John Wayne Gacy was put to death almost 20 years ago. He had been convicted of the sexual assault and murder of 33 people, most of them teenagers and young men. He buried most of his victims in the crawl space of his house, some others in the yard, and the remaining ones he dumped in a nearby river.

Gacy stands out among the serial killer crowd because of his former occupation as a clown at children’s parties. The joke is that you can actually go out on Halloween as John Wayne Gacy, because none of the other killers wore a costume.

Recently we told you about how the evidence that had been gathered at Gacy’s residence had helped to solve a cold case.

Investigators in Cook County, Illinois, who reopened the Gacy investigation in 2011, are still working the remains of victims in the John Wayne Gacy case, some of which have never been identified.

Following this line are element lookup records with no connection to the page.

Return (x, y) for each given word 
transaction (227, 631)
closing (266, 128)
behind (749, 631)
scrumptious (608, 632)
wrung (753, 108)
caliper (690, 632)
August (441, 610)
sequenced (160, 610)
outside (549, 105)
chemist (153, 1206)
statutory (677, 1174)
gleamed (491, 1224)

They are encouraging anyone who thinks their missing relative might have had contact with or become a victim of Gacy to submit a DNA sample so they can compare it to DNA from recovered bodies at the Gacy house.

These investigators have catalogued DNA collected from exhumed bones. But that only leads them so far. Without a sample to compare, they are left holding DNA profiles with nothing to link them to.

A DNA sample that one could send to the Cook County lab might include hair from a hairbrush, a toothbrush, or some other item that has physical remains of a missing relative. It has been over 20 years. But the hope is that families might have boxed up personal items of the loved one, and can send something along to the lab for analysis.